All properties have easements. They usually get put in place when the subdivision is created. The easements are often for a variety of reasons including power lines, phone lines, or gas lines as a few examples.
There are three types of easements – easement in gross, easement appurtenant, and prescriptive easement. In this article, we’ll discuss easement appurtenant in detail.
What is an Easement Appurtenant?
An easement appurtenant gives you the right to ‘cross over’ another person’s property in order to gain access to your property. Your right to use the adjoining property is the easement. There are two parts to an easement appurtenant:
- Dominant tenement – This is the part of the land that you have rights to use as it adjoins to your property.
- Servient Tenement – This is the total parcel of land that holds the part of the land that you have rights to use.
This easement will transfer with the land when you sell it unless you give up the rights to it prior to selling the land.
What is the Difference between an Easement Appurtenant and Easement in Gross?
An easement in gross is another easement but it has to do with public property. The most common examples of an easement in gross is public utility lines or gas lines. The utilities have the right to the property, as do the companies that oversee them.

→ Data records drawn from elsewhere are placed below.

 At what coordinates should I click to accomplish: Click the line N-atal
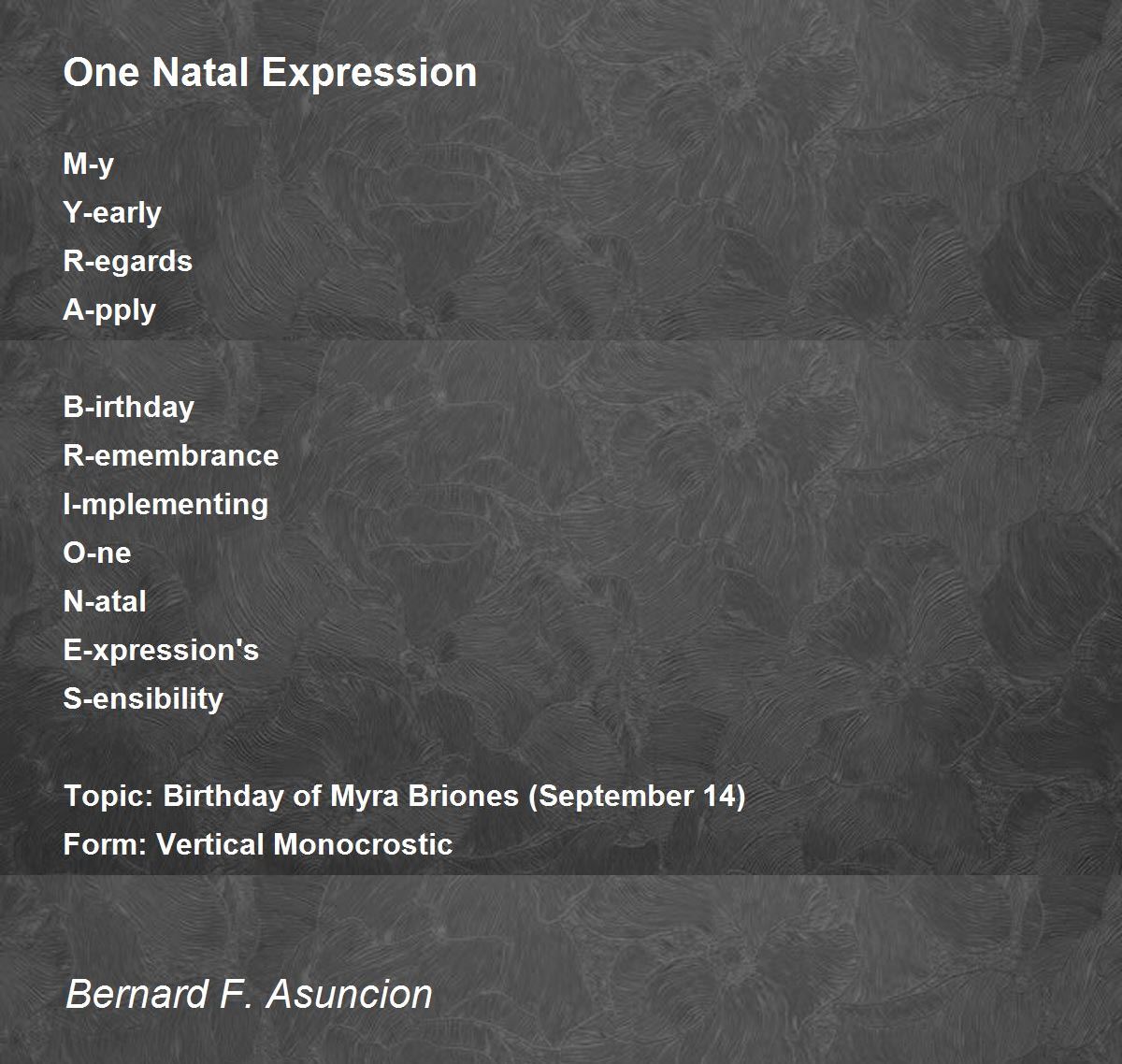pyautogui.click(x=105, y=601)
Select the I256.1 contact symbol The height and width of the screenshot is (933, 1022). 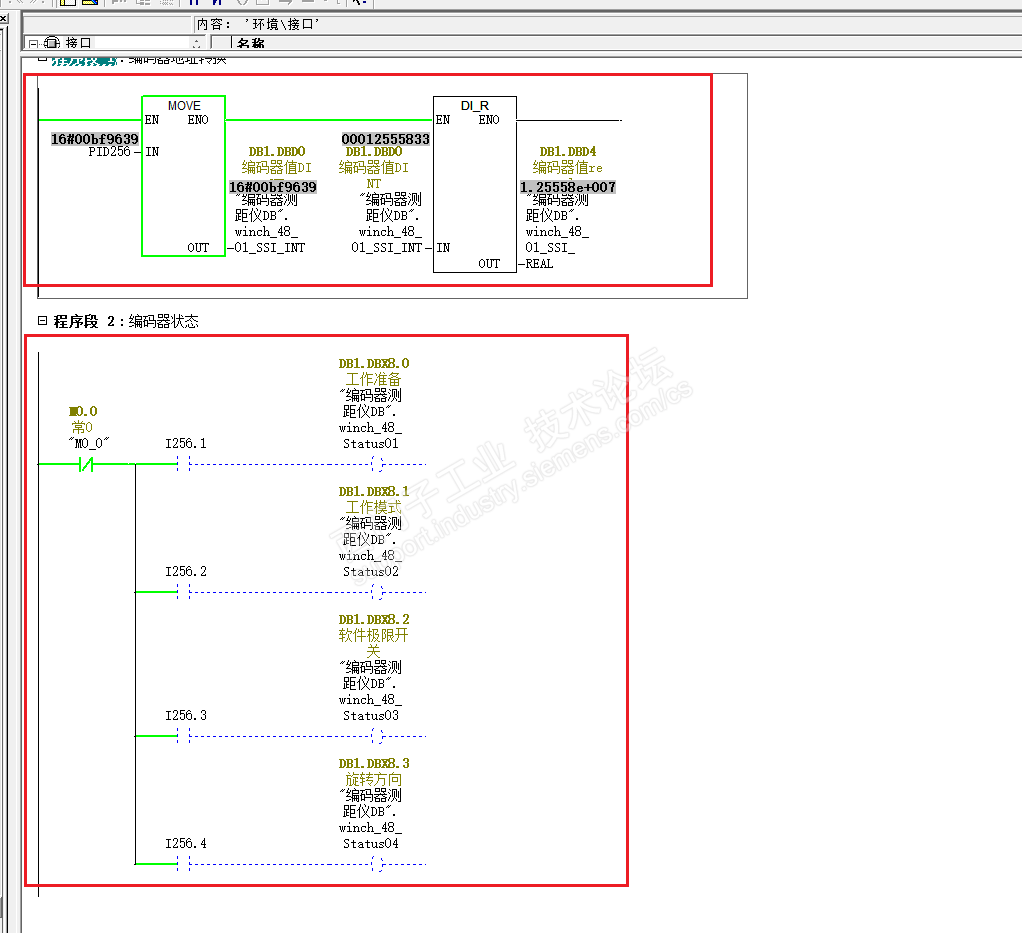tap(183, 464)
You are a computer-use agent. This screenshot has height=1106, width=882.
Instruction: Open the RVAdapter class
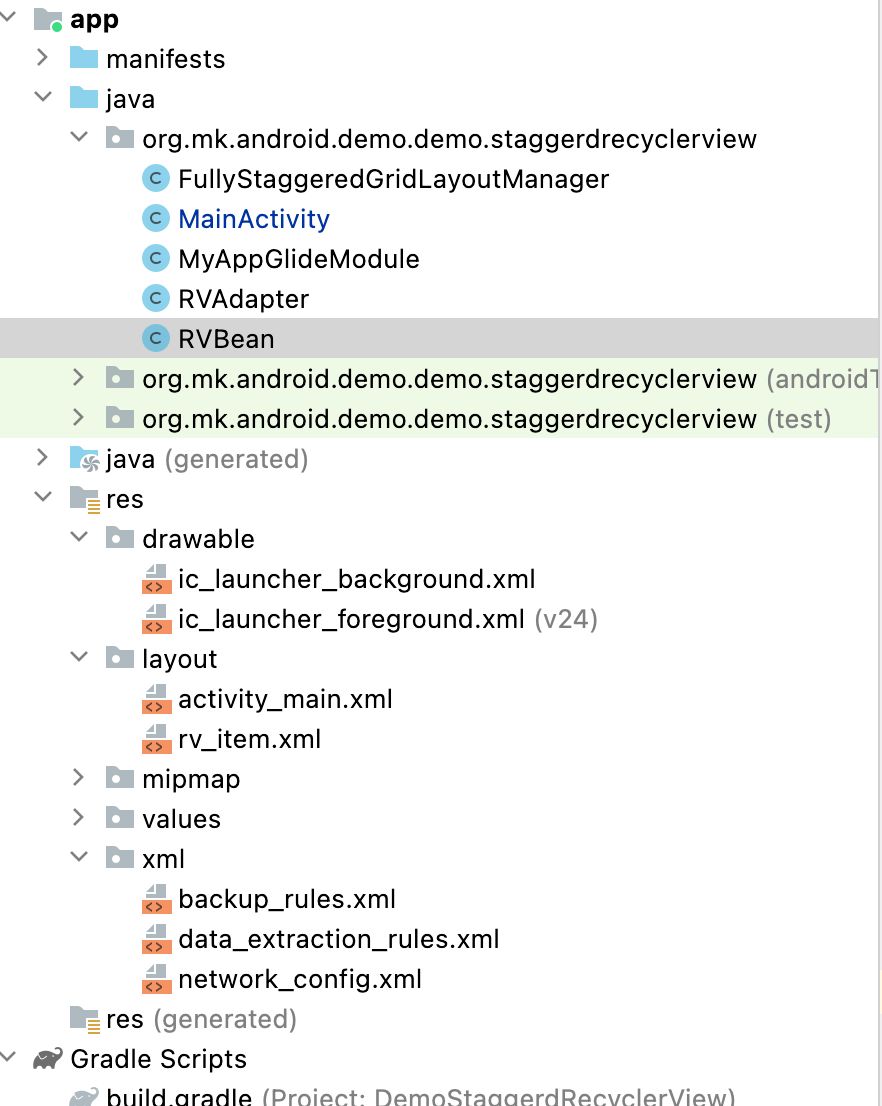tap(245, 298)

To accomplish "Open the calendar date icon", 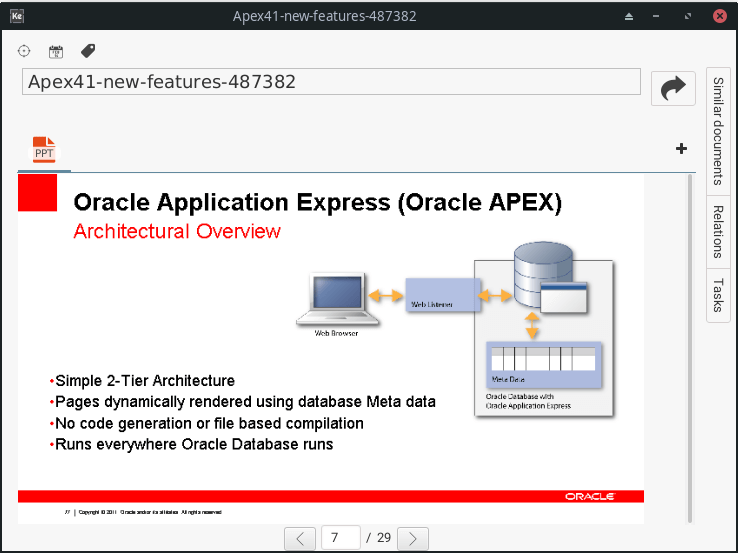I will [56, 51].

If you are unaware of an easement in gross when you buy the home, you may have recourse with the title company. Your title insurance may pay you the difference in the home’s value that you lose due to the easement. You may also fight to have the easement removed, but this may be harder.
Who can Terminate an Easement Appurtenant?
The dominant owner of the land with the easement can release the easement. This must be done via the deed in order for it to be official. The dominant owner can also transfer the easement to the other owner. If one owner owns all of the land, the easement then no longer exists by default.
The easement appurtenant helps landowners that lock land with land they don’t own. It gives them rights to the land to gain access to their own property. You’ll be able to tell if your property has an easement appurtenant by reviewing the title and or land survey.